Task goal: Only the lines from the start of the material through the line containing "Given: Open the" are to be extracted, exactly as they appear.

- - -

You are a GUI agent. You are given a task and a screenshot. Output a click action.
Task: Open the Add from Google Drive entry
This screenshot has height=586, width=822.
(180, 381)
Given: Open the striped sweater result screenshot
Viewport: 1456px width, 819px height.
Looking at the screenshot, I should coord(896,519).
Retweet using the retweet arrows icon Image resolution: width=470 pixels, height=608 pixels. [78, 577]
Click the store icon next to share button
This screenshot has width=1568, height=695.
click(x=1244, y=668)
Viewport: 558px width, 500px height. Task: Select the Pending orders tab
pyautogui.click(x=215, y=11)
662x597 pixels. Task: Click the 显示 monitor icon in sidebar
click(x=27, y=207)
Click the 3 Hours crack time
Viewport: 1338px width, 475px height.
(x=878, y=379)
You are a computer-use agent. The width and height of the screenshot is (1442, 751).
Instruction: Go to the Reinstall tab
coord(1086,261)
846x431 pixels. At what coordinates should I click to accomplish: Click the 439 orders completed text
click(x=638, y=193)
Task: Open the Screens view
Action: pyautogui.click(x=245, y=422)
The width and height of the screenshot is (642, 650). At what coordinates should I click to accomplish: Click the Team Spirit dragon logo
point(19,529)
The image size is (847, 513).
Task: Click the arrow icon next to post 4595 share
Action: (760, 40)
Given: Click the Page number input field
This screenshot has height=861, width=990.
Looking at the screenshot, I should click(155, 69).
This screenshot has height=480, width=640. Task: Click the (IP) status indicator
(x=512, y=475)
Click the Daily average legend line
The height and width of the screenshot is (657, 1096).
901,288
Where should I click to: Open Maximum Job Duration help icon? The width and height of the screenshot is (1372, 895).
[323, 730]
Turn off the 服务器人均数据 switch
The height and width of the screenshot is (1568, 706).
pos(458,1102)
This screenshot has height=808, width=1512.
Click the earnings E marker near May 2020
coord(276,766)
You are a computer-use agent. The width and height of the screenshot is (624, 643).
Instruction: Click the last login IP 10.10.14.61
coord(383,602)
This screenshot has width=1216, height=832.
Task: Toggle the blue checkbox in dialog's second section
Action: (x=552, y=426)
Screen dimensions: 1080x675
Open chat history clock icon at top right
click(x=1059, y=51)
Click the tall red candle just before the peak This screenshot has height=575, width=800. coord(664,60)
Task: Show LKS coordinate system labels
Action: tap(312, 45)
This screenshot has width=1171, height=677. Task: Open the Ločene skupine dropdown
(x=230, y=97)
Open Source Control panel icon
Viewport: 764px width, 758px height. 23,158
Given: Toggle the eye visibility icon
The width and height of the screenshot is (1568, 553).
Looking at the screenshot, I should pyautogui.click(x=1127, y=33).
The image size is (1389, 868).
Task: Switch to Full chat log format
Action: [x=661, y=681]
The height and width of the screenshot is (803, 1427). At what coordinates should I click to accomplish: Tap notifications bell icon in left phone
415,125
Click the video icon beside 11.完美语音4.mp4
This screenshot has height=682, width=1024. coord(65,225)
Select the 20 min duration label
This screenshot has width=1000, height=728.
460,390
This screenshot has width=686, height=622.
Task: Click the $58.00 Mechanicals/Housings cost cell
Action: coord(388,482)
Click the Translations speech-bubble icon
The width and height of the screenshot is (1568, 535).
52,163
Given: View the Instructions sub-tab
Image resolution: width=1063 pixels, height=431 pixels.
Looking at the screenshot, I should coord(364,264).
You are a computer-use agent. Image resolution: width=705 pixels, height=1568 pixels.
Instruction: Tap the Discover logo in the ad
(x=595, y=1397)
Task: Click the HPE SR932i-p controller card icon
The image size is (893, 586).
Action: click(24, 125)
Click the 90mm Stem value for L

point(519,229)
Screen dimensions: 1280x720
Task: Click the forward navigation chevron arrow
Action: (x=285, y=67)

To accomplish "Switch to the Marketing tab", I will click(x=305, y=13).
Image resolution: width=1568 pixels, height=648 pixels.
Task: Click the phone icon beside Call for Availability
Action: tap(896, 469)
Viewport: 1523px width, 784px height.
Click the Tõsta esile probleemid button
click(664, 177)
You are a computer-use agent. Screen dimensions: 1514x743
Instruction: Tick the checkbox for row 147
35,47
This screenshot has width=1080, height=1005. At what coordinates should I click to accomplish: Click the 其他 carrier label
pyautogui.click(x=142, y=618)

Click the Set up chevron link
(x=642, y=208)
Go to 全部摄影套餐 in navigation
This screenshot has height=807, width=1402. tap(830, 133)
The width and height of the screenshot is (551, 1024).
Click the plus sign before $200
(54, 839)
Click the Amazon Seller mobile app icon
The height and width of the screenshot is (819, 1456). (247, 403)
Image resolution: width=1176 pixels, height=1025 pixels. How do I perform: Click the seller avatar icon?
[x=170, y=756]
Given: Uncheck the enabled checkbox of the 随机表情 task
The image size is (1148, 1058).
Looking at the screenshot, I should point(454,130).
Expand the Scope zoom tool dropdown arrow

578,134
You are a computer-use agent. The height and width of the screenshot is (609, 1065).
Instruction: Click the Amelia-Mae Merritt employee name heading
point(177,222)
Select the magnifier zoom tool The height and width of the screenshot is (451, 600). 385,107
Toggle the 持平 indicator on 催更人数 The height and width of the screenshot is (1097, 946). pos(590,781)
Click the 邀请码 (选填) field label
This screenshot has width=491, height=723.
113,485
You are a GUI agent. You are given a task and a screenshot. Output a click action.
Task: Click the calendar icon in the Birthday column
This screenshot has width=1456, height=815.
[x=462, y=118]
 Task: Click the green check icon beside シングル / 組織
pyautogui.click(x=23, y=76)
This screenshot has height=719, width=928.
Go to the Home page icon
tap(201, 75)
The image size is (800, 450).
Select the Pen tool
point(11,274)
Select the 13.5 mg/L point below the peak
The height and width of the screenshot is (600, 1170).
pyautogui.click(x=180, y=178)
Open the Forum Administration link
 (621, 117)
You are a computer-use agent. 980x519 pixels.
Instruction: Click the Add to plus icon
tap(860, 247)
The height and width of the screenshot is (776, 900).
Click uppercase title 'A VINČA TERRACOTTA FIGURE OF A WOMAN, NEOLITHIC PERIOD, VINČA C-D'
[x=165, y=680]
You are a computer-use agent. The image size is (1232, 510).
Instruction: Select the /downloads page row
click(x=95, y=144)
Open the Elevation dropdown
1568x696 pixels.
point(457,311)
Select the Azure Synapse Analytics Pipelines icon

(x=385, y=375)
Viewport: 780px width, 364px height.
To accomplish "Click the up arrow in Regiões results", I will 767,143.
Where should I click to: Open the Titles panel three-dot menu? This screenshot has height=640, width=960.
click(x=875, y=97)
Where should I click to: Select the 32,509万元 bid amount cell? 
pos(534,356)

- - -

The completed task:
You are a GUI agent. You are given a task and a screenshot. Output a click action.
Task: Open the Add from Google Drive entry
This screenshot has height=586, width=822.
(180, 381)
Given: Open the striped sweater result screenshot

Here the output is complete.